Persistence of granulation tissue at the base of the umbilicus is common. The tissue is soft, 3-10 mm in size, vascular and granular, and dull red or pink, and it may have a seropurulent secretion. Treatment is cauterization with silver nitrate, repeated at intervals of several days until the base is dry.
Umbilical granuloma must be differentiated from umbilical polyp, a rare anomaly resulting from persistence of all or part of the omphalomesenteric duct or the urachus. The tissue of the polyp is firm and resistant, is bright red, and has a mucoid secretion. If the polyp is communicating with the ileum or bladder, small amounts of fecal material or urine may be discharged intermittently. Histologically, the polyp consists of intestinal or urinary tract mucosa. Treatment is surgical excision of the entire omphalomesenteric or urachal remnant.
Although aseptic delivery and routine cord care (application of triple dye and other antiseptics to the umbilical stump and surrounding skin) decrease bacterial colonization and umbilical infection, the necrotic tissue of the umbilical cord is an excellent medium for bacterial growth. In a meta-analysis of 4 randomized controlled trials, triple dye was found to be more effective than alcohol in reducing omphalitis. Soap and water or dry care is not as effective in the prevention of omphalitis. Omphalitis may remain localized or may spread to the abdominal wall, the peritoneum, the umbilical or portal vessels, or the liver. Infants with abdominal wall cellulitis or those with necrotizing fasciitis have a high incidence of associated bacteremia. Portal vein phlebitis may develop and result in the later onset of extrahepatic portal hypertension. The general manifestations may be minimal (periumbilical erythema), even when septicemia or hepatitis has resulted. Treatment includes prompt antibiotic therapy (with agents effective against Staphylococcus aureus and Escherichia coli) and, if abscess formation has occurred, surgical incision and drainage. Necrotizing fasciitis is often polymicrobial and has a high mortality. Changes in newborn bathing practices that replace antiseptics with nonantiseptic pH-balanced soap may be associated with increased risk of omphalitis.

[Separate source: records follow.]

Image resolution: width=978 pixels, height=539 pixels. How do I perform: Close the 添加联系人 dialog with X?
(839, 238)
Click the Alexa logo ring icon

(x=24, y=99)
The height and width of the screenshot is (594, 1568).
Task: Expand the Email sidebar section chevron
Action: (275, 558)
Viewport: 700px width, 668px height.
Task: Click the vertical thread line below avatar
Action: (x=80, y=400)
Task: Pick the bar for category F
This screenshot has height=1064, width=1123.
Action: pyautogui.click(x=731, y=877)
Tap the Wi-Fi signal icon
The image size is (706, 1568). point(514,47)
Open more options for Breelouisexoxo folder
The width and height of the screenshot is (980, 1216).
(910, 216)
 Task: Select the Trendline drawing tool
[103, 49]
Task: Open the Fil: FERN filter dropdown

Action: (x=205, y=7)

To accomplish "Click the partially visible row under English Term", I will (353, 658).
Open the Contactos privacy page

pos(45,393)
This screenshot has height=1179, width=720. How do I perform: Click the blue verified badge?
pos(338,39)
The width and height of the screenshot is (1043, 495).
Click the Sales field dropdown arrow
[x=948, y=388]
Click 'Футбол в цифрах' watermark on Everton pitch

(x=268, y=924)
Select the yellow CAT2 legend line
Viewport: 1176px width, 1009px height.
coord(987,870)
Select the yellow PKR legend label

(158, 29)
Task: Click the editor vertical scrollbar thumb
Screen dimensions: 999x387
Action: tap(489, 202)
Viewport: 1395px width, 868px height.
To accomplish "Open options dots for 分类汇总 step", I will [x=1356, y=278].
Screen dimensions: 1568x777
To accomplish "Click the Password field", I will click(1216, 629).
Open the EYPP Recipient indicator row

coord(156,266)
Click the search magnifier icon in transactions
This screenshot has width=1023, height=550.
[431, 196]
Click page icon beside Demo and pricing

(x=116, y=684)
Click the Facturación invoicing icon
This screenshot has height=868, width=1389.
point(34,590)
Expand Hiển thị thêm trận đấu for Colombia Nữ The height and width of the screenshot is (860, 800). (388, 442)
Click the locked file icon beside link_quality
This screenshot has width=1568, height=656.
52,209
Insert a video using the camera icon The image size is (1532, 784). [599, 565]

Often associated with diastasis recti, an umbilical hernia is due to imperfect closure or weakness of the umbilical ring. Predisposing factors include black race and low birthweight. The hernia appears as a soft swelling covered by skin that protrudes during crying, coughing, or straining and can be reduced easily through the fibrous ring at the umbilicus. The hernia consists of omentum or portions of the small intestine. The size of the defect varies from < 1 cm in diameter to as much as 5 cm, but large defects are rare. Most umbilical hernias that appear before the age of 6 mo disappear spontaneously by 1 yr of age. Even large hernias (5-6 cm in all dimensions) have been known to disappear spontaneously by 5-6 yr of age. Strangulation is extremely rare. It is generally agreed that “strapping” is ineffective. Surgery is not advised unless the hernia persists to the age of 4-5 yr, causes symptoms, becomes strangulated, or becomes progressively larger after the age of 1-2 yr. Defects exceeding 2 cm are less likely to close spontaneously.